# Hello from Calgary



## Jason H (Jun 18, 2022)

Janger showed me this forum when I purchased a bandsaw from him. I finally got around to signing up. Lots of information to check out. 
Thanks Janger.


----------



## kevin.decelles (Jun 18, 2022)

Welcome!


----------



## YYCHM (Jun 18, 2022)

Welcome from another Calgarian.


----------



## Susquatch (Jun 18, 2022)

Welcome Jason! 

I'm from farm country in Southern Ontario. But I was born a western Prairie farm boy. 

You got an awesome bandsaw. If I still lived out west, I would have bought it in a heart beat! 
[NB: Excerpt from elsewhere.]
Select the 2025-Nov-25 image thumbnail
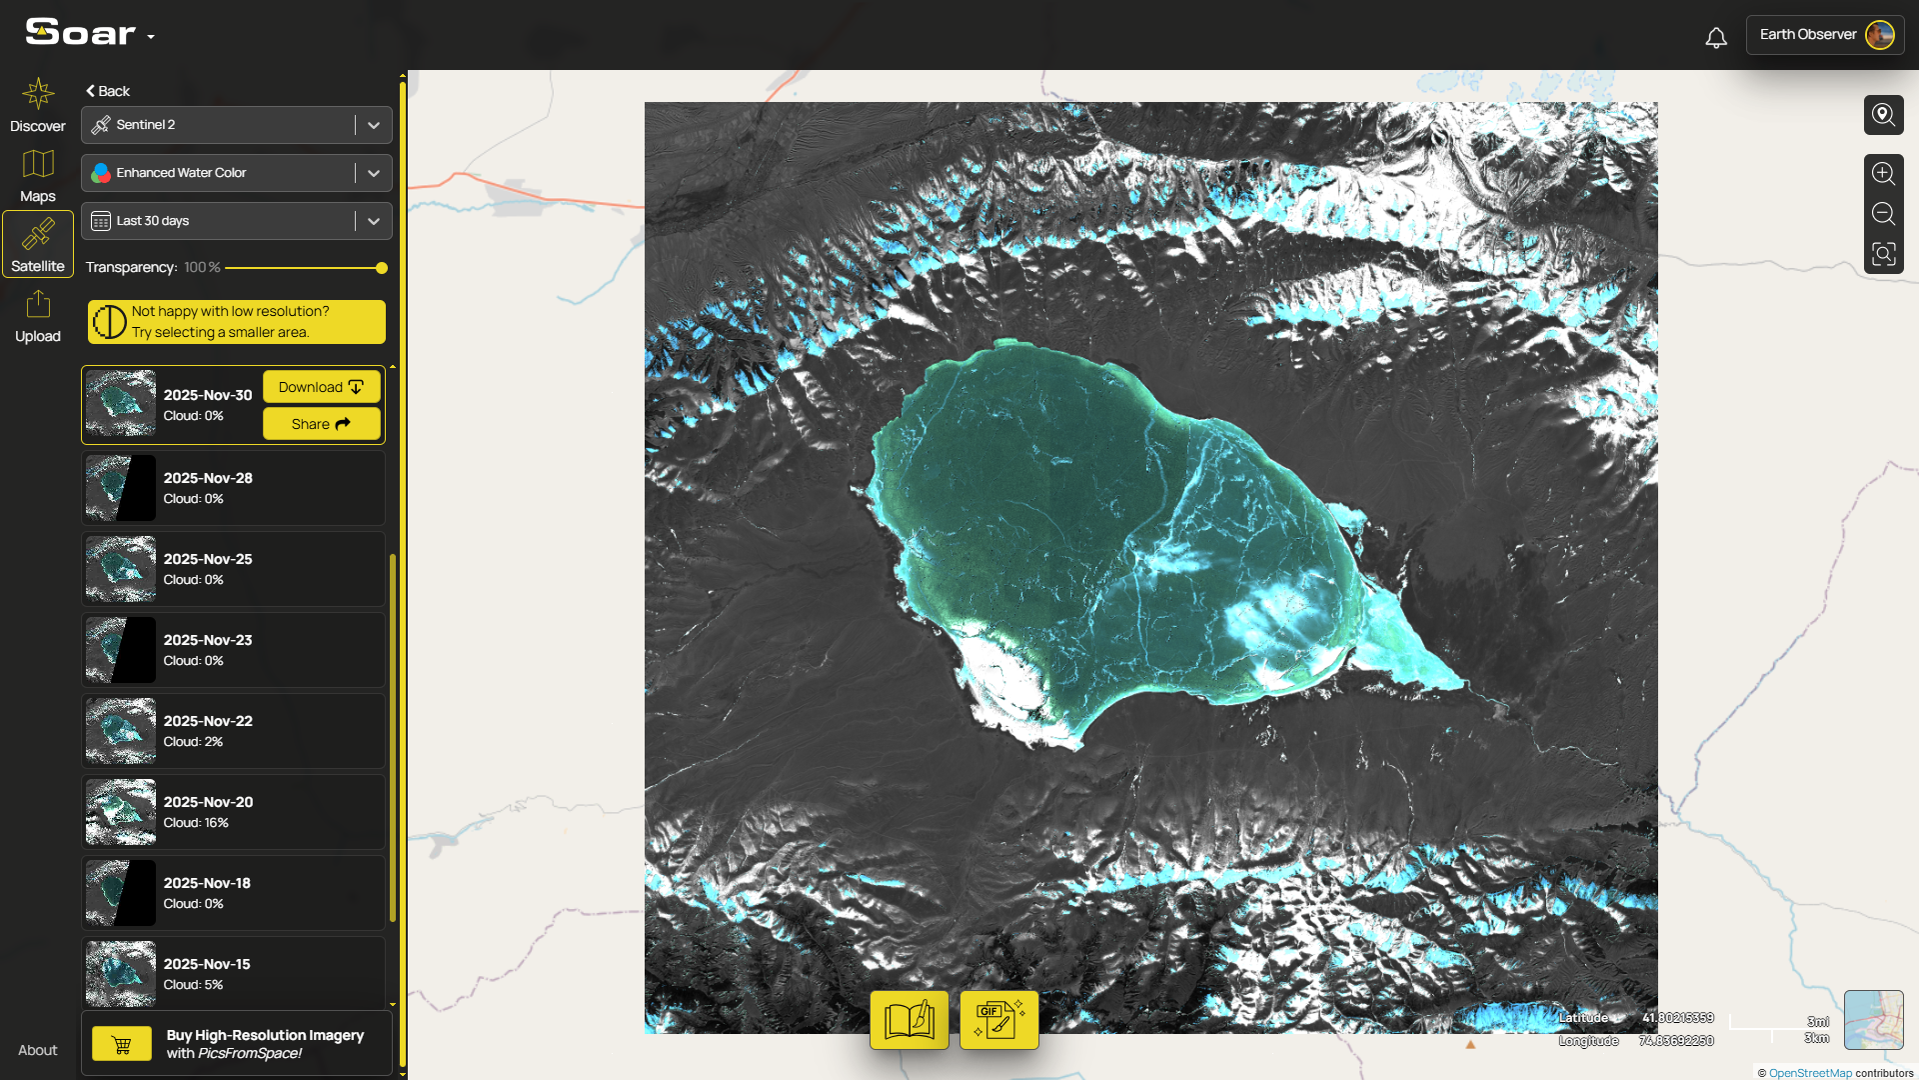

Wish you all the very best in the future as you grow into your hobby.


----------



## 6.5 Fan (Jun 19, 2022)

Welcome from SK.


----------



## whydontu (Jun 19, 2022)

Welcome from Vancouver


----------



## Janger (Jun 19, 2022)

How’s the saw Jason? I hope it’s working out well. Don’t forget I have the book here for you.


----------



## Janger (Jun 19, 2022)

People were asking what I got instead! This! It’s a swivel. I’ve been cutting some big round with it and it cuts very nice. I also added this out fence the primer painted L block.


----------



## DPittman (Jun 19, 2022)

Sweet I bet you will like that.


----------



## Perry (Jun 20, 2022)

Welcome to the group Jason.     Also in Calgary.  


Perry


----------



## 140mower (Jun 20, 2022)

Welcome from Lillooet BC.


----------



## Susquatch (Jun 20, 2022)

Really cool @Janger . Nice beefy unit. That's what I liked about your old one too. Love the coolant and coolant tray. Lots of good work handling too.


----------



## Crosche (Jun 20, 2022)

Greetings from another Calgarian! Welcome to the forum!

Cheers,

Chad


----------



## Marc Moreau (Jun 20, 2022)

Welcome from Gatineau Quebec


----------



## TheClyde (Jun 21, 2022)

Welcome from Winnipeg


----------



## Jason H (Jun 21, 2022)

Janger said:


> How’s the saw Jason? I hope it’s working out well. Don’t forget I have the book here for you.


Thanks everyone. I have not had time to do anything as of yet. Janger I haven’t forgotten about the book.


----------



## David_R8 (Jun 21, 2022)

Welcome from Vancouver Island!


----------